BGH, Beschluss vom 03.12.2009, IX ZB 139/07
Stichworte:
Versagungsgrund der Restschuldbefreiung wegen Verletzung der Erwerbsobliegenheit bei Kinderbetreuung
Einleitung:
Die Insolvenzordnung sieht vor, dass redlichen Schuldnern die Gelegenheit gegeben werden soll, sich von ihren Verbindlichkeiten zu befreien. Voraussetzung ist, dass der Schuldner einen Antrag auf Restschuldbefreiung stellt. Der Antrag auf Restschuldbefreiung soll mit dem Antrag auf Eröffnung des Insolvenzverfahrens (Verbraucherinsolvenzverfahren – häufig auf Privatinsolvenzverfahren bezeichnet; Regelinsolvenzverfahren) verbunden werden. Die Durchführung des Insolvenzverfahrens ist Voraussetzung für die Restschuldbefreiung.
Das Restschuldbefreiungsverfahren beginnt mit dem Ankündigungsverfahren. Das Insolvenzgericht entscheidet im Ankündigungsverfahren durch Beschluss, ob das Restschuldbefreiungsverfahren in Gang gesetzt wird. Die Insolvenzgläubiger können die Versagung der Restschuldbefreiung beantragen. Welche Gründe zur Versagung der Restschuldbefreiung führen können, ist gesetzlich geregelt.
Nach der Beendigung des Insolvenzverfahrens beginnt für den Schuldner die sogenannte Wohlverhaltensperiode. Sie dauert sechs Jahre; sie beginnt ab dem Zeitpunkt der Eröffnung des Insolvenzverfahrens. Während der Wohlverhaltenszeit treffen den Schuldner sogenannte Obliegenheiten. Verstößt der Schuldner gegen eine dieser Obliegenheiten, kann ein Gläubiger unter bestimmten Voraussetzungen den Antrag stellen, dass das Gericht dem Schuldner die Restschuldbefreiung versagt.
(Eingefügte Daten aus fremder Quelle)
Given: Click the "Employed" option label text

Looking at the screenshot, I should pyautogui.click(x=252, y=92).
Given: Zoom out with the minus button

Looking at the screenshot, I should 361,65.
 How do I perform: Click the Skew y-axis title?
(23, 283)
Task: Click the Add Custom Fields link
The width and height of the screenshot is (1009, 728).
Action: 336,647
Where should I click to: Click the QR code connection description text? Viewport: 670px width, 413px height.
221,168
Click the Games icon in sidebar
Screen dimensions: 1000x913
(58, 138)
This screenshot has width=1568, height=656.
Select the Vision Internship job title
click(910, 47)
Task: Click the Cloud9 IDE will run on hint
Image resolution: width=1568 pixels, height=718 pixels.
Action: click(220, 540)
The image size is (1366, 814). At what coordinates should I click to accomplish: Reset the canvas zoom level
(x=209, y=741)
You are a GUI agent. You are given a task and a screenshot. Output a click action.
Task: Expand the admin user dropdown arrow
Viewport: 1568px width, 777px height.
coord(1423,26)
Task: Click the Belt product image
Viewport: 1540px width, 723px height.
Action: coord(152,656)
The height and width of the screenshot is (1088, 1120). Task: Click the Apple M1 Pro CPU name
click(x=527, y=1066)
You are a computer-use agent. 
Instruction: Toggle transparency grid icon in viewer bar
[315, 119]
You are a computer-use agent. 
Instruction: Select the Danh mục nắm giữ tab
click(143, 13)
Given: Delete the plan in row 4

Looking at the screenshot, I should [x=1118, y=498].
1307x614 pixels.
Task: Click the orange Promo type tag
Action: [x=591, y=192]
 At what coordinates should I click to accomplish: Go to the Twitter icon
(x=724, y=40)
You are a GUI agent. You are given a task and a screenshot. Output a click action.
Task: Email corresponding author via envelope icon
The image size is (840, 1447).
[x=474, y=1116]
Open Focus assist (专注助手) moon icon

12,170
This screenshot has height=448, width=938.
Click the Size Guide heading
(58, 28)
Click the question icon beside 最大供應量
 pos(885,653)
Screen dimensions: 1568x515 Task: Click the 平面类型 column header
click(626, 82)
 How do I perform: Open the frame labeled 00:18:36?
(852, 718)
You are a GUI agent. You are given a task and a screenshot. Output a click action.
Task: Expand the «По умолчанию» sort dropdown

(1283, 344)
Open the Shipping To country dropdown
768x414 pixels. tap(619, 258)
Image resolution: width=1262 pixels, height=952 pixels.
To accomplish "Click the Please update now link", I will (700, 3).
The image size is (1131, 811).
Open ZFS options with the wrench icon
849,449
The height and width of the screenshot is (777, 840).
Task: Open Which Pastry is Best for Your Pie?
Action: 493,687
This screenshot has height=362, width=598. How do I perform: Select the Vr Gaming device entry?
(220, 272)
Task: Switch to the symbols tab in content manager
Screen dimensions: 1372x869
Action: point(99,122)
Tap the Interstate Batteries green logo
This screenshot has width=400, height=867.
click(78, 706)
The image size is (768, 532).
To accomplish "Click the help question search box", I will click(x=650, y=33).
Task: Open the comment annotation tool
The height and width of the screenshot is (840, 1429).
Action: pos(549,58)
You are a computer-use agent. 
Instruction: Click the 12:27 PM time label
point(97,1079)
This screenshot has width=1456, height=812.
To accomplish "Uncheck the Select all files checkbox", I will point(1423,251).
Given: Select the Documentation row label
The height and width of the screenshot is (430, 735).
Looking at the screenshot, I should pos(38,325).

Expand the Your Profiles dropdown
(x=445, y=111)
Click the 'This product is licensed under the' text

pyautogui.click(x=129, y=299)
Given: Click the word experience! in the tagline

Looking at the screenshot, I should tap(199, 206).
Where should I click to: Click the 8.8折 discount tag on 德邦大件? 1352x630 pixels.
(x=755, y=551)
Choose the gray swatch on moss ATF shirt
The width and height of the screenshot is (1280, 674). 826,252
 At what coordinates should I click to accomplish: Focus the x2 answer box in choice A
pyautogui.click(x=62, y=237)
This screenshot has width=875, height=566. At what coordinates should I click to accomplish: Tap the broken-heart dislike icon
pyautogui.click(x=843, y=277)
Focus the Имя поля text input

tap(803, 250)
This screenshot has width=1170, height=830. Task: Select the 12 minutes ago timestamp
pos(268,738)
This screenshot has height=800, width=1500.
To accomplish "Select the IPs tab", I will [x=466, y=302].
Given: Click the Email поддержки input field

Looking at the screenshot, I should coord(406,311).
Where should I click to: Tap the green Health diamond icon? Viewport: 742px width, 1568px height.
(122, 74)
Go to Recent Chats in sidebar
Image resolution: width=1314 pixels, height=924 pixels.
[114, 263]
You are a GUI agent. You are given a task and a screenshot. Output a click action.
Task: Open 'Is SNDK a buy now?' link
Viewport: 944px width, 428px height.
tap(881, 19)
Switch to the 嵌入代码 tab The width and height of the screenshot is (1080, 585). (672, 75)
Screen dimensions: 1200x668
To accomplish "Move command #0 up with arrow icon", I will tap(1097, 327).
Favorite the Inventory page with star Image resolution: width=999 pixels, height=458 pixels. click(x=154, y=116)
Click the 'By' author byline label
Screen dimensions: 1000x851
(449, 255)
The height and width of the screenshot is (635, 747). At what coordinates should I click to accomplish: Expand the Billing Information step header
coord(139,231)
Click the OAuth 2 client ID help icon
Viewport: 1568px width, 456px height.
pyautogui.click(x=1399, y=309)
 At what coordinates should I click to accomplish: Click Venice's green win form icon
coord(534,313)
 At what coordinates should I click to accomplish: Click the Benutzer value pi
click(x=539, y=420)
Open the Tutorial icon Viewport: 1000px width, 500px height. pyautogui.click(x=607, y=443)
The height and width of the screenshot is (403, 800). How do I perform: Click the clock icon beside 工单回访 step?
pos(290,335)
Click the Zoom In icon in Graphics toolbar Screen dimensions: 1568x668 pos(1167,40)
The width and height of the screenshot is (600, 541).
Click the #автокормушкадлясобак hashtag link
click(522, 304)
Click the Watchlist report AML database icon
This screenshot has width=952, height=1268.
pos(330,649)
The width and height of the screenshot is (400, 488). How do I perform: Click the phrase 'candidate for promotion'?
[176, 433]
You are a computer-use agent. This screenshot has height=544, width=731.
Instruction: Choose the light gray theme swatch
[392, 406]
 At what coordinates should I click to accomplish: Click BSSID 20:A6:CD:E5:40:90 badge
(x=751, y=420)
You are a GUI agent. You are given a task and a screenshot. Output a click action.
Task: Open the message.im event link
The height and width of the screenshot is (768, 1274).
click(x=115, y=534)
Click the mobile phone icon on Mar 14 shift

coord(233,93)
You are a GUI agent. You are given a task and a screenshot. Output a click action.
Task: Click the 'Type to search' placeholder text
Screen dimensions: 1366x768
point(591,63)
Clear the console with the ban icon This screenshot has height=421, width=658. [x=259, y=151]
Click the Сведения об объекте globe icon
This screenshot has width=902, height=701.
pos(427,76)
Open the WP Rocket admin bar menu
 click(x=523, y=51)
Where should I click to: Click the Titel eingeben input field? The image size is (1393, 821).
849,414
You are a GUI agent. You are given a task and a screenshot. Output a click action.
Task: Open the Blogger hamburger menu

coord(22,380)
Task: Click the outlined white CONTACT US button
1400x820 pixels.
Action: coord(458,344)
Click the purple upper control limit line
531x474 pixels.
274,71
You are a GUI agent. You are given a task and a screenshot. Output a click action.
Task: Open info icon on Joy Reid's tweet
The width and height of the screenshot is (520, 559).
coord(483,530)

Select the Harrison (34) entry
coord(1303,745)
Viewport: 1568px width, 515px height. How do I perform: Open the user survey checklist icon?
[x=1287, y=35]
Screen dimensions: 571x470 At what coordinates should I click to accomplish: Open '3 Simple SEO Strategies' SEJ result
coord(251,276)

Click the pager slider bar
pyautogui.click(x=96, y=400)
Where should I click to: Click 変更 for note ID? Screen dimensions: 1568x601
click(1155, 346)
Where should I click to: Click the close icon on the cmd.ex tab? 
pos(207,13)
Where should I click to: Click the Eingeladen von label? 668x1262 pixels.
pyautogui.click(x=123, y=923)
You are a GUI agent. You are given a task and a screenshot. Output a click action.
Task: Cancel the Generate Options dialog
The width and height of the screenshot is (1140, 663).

Nach § 295 Abs. 1 Nr. 1 InsO trifft den Schuldner u.a. die sogenannte Erwerbsobliegenheit. Danach obliegt es dem Schuldner, während der Laufzeit der Abtretungserklärung – damit ist die Wohlverhaltenszeit gemeint – eine angemessene Erwerbstätigkeit auszuüben und, wenn er ohne Beschäftigung ist, sich um eine solche zu bemühen und keine zumutbare Tätigkeit abzulehnen. Die Erwerbsobliegenheit nach § 295 Abs. 1 Nr. 1 InsO wenn der Schuldner die Kinderbetreuung übernommen hat, ist Gegenstand des Beschlusses des BGH vom 03.12.2009.
Die Entscheidung des BGH:
Nach Auffassung des BGH entfällt die Erwerbsobliegenheit des Schuldners, wenn ihm die Aufnahme einer beruflichen Tätigkeit aufgrund der Umstände des Einzelfalls nicht zugemutet werden kann. Dies könne, so der BGH, auch bei der Betreuung minderjähriger Kinder in Betracht kommen. Entscheidend sei auf die familienrechtlichen Vorschriften abzustellen. Nach Auffassung des BGH besteht bei der Betreuung eines Kindes bis zum achten Lebensjahr grundsätzlich keine Erwerbsobliegenheit. Im Einzelfall könne dies nach den konkreten Umständen auch für die Betreuung eines Kindes bis zum elften Lebensjahr zutreffen. Bei einem Kind, das zwischen acht und elf Jahren alt ist, komme es bei der Frage, ob der Schuldner zumindest eine Teilzeit-Erwerbstätigkeit ausüben muss, wiederum auf die Umstände des Einzelfalls an.
Anmerkung: Der vorgenannte Beschluss des BGH betrifft den Zeitraum vor 2007. Ob der Beschluss des BGH wegen der geänderten familienrechtlichen Vorschriften auch auf aktuelle Fälle Anwendung finden kann, muss jeweils geprüft werden.